À medida que os incêndios florestais se movem através de florestas, pastagens e turfeiras, libertam grandes quantidades de gases e partículas no ar. Os cientistas dizem agora que a poluição causada por estes incêndios pode ter sido subestimada. Incêndios florestais e queimadas prescritas (ou seja, incêndios florestais) em todo o mundo podem emitir níveis mais elevados de gases que causam poluição do ar do que as estimativas anteriores, relata um estudo publicado na ACS Environmental Science & Technology. O estudo também destaca várias áreas onde as emissões dos incêndios se sobrepõem à poluição proveniente das atividades humanas, criando desafios particularmente graves na qualidade do ar.
“Nossa nova estimativa aumenta as emissões de compostos orgânicos provenientes de incêndios florestais em aproximadamente 21%”, disse Lyuyin Huang, principal autor do estudo. “Este inventário estabelece as bases para modelos mais detalhados da qualidade do ar, avaliações de riscos à saúde e análises de políticas relacionadas ao clima.”
Todos os anos, os incêndios florestais queimam grandes áreas de vegetação, libertando na atmosfera uma mistura complexa de vapor de água, cinzas e produtos químicos à base de carbono. Alguns desses produtos químicos são compostos orgânicos voláteis (COV), que podem facilmente existir na forma gasosa. Outras substâncias apenas evaporam a temperaturas mais elevadas e tornam-se gases, sendo classificadas como compostos orgânicos voláteis médios e compostos orgânicos semivoláteis (IVOCs e SVOCs, respetivamente). Em comparação com os compostos orgânicos voláteis, estes compostos parcialmente voláteis têm maior probabilidade de formar partículas finas quando entram no ar e podem ser prejudiciais se inalados.
Os produtos químicos esquecidos na fumaça dos incêndios florestais
Apesar da sua importância, os IVOCs e SVOCs são frequentemente ignorados nos estudos de emissões de incêndios florestais.
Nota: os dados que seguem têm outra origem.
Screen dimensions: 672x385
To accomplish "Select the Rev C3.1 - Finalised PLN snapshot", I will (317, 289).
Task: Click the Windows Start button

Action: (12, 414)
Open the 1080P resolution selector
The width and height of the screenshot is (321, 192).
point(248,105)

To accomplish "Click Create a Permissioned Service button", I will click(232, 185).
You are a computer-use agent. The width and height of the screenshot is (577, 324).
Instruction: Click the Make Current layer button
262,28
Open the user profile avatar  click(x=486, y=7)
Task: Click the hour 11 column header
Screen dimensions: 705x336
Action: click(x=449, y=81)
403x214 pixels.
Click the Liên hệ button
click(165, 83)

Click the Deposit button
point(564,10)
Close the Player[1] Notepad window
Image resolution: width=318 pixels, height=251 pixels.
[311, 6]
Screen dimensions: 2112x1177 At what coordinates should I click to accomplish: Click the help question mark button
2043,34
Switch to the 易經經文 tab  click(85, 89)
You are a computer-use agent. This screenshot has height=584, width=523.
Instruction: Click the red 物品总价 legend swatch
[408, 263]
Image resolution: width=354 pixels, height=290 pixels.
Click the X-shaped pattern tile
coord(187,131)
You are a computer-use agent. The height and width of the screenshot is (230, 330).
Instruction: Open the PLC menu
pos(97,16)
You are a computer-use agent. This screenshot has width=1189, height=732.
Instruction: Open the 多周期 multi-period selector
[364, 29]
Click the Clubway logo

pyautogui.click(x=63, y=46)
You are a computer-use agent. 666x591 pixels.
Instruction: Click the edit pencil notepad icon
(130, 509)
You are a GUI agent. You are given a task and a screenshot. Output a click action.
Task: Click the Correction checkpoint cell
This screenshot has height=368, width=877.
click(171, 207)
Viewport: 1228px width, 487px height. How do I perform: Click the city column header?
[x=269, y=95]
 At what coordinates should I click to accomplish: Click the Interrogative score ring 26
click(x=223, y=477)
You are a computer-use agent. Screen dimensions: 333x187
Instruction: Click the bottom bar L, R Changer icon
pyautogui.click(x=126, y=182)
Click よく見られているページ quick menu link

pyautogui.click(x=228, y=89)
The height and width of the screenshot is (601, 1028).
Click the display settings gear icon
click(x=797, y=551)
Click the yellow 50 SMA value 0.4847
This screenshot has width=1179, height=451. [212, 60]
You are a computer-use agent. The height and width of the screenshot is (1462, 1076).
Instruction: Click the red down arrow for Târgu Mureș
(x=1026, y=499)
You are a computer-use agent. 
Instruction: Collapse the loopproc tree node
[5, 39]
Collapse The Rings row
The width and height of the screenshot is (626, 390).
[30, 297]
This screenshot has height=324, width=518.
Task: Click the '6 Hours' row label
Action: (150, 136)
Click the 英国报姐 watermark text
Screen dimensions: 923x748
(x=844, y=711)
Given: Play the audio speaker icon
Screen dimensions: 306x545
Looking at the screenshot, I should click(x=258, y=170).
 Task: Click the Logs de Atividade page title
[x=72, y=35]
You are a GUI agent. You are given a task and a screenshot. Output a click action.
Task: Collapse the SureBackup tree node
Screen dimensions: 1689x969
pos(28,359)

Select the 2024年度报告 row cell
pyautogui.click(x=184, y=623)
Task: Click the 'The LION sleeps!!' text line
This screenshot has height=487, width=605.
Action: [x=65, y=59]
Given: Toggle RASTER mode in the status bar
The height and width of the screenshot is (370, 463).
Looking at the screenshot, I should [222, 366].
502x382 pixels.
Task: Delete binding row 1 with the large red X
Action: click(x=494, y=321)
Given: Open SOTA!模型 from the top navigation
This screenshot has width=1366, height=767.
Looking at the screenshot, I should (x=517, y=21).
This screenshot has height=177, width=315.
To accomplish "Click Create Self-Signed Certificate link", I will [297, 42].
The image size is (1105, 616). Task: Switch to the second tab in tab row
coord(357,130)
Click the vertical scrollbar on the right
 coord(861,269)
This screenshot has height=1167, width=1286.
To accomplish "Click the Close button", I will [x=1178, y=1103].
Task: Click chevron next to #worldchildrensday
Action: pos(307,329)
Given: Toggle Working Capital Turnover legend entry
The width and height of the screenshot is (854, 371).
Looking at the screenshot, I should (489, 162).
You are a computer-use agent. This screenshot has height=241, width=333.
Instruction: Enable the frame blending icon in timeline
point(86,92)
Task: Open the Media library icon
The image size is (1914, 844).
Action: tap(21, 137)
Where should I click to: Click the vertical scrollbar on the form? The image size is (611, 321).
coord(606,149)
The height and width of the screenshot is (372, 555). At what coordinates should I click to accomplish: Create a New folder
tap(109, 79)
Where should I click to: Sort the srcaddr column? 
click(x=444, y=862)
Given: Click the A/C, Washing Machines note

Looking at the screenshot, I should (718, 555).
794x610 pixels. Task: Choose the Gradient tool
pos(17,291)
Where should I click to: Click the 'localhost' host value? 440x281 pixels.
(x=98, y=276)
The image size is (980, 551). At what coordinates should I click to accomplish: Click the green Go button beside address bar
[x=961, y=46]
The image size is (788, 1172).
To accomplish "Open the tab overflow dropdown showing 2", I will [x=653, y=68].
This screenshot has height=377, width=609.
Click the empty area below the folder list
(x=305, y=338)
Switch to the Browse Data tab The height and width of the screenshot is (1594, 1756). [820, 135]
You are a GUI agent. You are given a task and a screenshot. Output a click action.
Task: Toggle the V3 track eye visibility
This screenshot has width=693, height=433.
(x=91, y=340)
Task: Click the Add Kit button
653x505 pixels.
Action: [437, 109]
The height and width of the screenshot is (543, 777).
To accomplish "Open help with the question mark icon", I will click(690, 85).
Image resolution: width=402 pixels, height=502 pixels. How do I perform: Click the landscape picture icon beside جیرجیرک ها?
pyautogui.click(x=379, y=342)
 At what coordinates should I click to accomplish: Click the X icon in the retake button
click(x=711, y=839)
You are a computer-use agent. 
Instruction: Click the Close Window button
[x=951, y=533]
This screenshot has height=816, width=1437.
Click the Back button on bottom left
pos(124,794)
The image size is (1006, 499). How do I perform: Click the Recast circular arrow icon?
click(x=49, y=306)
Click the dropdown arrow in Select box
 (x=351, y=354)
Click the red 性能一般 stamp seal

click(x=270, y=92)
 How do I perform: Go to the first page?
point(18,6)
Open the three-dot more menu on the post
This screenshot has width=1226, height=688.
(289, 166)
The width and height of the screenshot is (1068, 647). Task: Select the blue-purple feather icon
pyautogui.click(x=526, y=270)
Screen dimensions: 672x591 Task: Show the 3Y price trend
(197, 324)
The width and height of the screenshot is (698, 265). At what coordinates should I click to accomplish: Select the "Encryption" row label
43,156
O seu grande número e a complexidade química tornam-nos difíceis de medir, levando muitas avaliações anteriores a concentrarem-se principalmente nos COV. Os investigadores liderados por Shuxiao Wang pretendem incluir IVOCs e SVOCs juntamente com VOCs para compreender melhor como os incêndios florestais afectam a qualidade do ar, a saúde humana e o clima.
Para fazer isso, a equipe examinou primeiro um banco de dados global que rastreia terras queimadas por incêndios florestais, pastagens e turfeiras entre 1997 e 2023. Eles então coletaram informações sobre VOCs, IVOCs, SVOCs e outros compostos orgânicos de volatilidade muito baixa liberados quando diferentes tipos de vegetação queimam. Quando medições diretas de campo não são possíveis, os pesquisadores contam com experimentos de laboratório para estimar os produtos químicos produzidos. Esses dados são combinados para calcular as emissões globais anuais de incêndios florestais.
Totais globais e pontos críticos de poluição
Usando este método, os pesquisadores estimaram que os incêndios florestais liberaram uma média de 143 milhões de toneladas de compostos orgânicos transportados pelo ar a cada ano durante o período do estudo. Este número é cerca de 21% superior às estimativas anteriores, indicando que as emissões de incêndios florestais, especialmente IVOCs e SVOCs, contribuem mais para a poluição atmosférica do que os cientistas imaginavam.
Quando as emissões dos incêndios florestais foram comparadas com as primeiras estimativas de poluição proveniente da actividade humana, os investigadores descobriram que a actividade humana em geral produzia mais compostos transportados pelo ar. No entanto, ambas as fontes divulgaram quantidades semelhantes de IVOC e SVOC. A comparação também revelou pontos críticos de emissões comuns, incluindo a Ásia equatorial, o hemisfério norte de África e o Sudeste Asiático. Os investigadores dizem que a poluição do ar nestas áreas é particularmente complexa e requer estratégias diferentes para reduzir as emissões provenientes dos incêndios florestais e da atividade humana.
Os autores reconhecem o financiamento da Fundação Nacional de Ciências Naturais da China, do Programa Nacional de Pesquisa e Desenvolvimento da China, do Instituto de Pesquisa de Tecnologia Avançada Samsung e do Centro de Computação de Alto Desempenho da Universidade de Tsinghua.